Documents generated by Gov. Rick Snyder’s office and the Michigan Legislature would be subject to disclosure through public records requests under legislation introduced Wednesday.
A bipartisan 10-bill package seeks to put the governor and his staff under the umbrella of the Michigan’s 40-year-old Freedom of Information Act and create a new law to subject legislators’ communications to public disclosure as well.
Michigan and Massachusetts are the only states in the country where the governor and Legislature are exempt from the open records law they impose on all other levels of government.
“We’ve been getting F-ratings when it comes to transparency in different national surveys, and we see ourselves standing out kind of like a sore thumb when it comes to government transparency,” said Rep. Ed McBroom, a Dickinson County Republican sponsoring one of the bills.

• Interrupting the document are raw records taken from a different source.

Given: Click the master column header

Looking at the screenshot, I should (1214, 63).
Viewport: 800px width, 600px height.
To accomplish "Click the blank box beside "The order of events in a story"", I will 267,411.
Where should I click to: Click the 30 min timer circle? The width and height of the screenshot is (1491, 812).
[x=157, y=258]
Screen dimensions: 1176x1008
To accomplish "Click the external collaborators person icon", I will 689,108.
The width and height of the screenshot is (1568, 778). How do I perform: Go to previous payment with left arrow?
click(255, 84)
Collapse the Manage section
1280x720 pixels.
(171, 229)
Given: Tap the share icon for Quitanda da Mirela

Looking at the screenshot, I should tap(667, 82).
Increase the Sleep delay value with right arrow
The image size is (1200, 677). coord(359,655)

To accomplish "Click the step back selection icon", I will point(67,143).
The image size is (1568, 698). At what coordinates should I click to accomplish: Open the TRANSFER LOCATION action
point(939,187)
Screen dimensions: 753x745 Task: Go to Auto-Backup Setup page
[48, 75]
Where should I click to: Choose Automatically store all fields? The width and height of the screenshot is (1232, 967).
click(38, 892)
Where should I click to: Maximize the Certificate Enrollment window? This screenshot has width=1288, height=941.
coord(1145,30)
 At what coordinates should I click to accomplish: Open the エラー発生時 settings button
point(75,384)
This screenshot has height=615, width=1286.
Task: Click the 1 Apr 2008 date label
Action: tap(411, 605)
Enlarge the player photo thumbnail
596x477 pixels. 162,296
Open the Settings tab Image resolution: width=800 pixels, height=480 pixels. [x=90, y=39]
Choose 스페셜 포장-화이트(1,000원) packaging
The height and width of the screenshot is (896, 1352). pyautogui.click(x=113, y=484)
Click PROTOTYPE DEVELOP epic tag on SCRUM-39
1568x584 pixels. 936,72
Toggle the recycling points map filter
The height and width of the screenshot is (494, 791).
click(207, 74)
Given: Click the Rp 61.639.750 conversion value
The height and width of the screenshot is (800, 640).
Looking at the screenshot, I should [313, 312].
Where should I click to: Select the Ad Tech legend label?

The proposed Legislative Open Records Act, or LORA, would make lawmakers’ emails subject to disclosure. The exceptions would be communications with constituents and personal or financial records not deemed public information under FOIA.
House Speaker Kevin Cotter, R-Mount Pleasant, embraced the 10-bill package Wednesday, improving its chances of at least passing his chamber.
“This is something we can work with, and it is the best proposal to reform FOIA I have seen to date,” Cotter said in a statement.
The proposal also would exempt communications with the Legislative Services Bureau over bill drafting as well as communications within the Republican and Democratic caucuses about their agendas, legislative strategy and closed-door meetings.
Trade, commercial or financial records of private individuals or businesses provided to lawmakers to assist in the crafting of public also would exempt under the proposal.
Communications between legislators and registered lobbyists would be subject to disclosure. But an email between a school superintendent and a legislator would fall under the constituent communications exemption and remain private, McBroom said.
McBroom has been working with Democratic Rep. Jeremy Moss of Southfield on the legislation during the past year. McBroom said they worked around constitutional and legal obstacles that have thwarted previous legislative attempts to add the governor and 110-member Legislature to the state’s open records laws.
McBroom said he talked to a group of college students on Monday and encountered a student with a question about why legislators have been afforded an exemption from the public records law.
“A young lady there who works in the FOIA department for a police department questioned, she said, ‘Why is it that a rape victim’s complaint to the police department is subject to FOIA and yet my legislators aren’t?’” McBroom said. “I thought that was a really interesting point. That was a perspective I hadn’t heard before and a good reason to move this forward.”
Moss said state government controversies such as the Flint water crisis and the sex and misconduct scandal surrounding former state Reps. Todd Courser and Cindy Gamrat have “heightened the sensitivity” to “a lack of transparency, a lack of openness” in laws governing the legislative branch and governor’s office.
“It has political consequences, but it’s not a political issue for us,” Moss said. “It’s a good government issue for us.”
If lawmakers and Snyder approved the package of bills, their internal records would become subject to disclosure starting with new records generated after Jan. 1, 2017, he said.
The law would not be retroactive to cover older records, and the Legislature would have to create a new office to maintain the records of representatives, senators and their staff, McBroom said.
“You’re totally changing the rules of the game,” he said. “Everybody’s going to have to learn those rules and a new way to play, and that’s going affect things, there’s no doubt about that.”
In recent weeks, Snyder has voluntarily released more than 25,000 pages of internal governor’s office emails related to Flint’s water contamination crisis that would otherwise be exempt from FOIA.
Snyder’s spokesman said Wednesday the second-term Republican governor is open to the legislative proposal.
“Gov. Snyder would closely review and consider any legislation sent over to him that changes the FOIA rules for the legislative and executive branches of government,” Snyder spokesman Ari Adler said.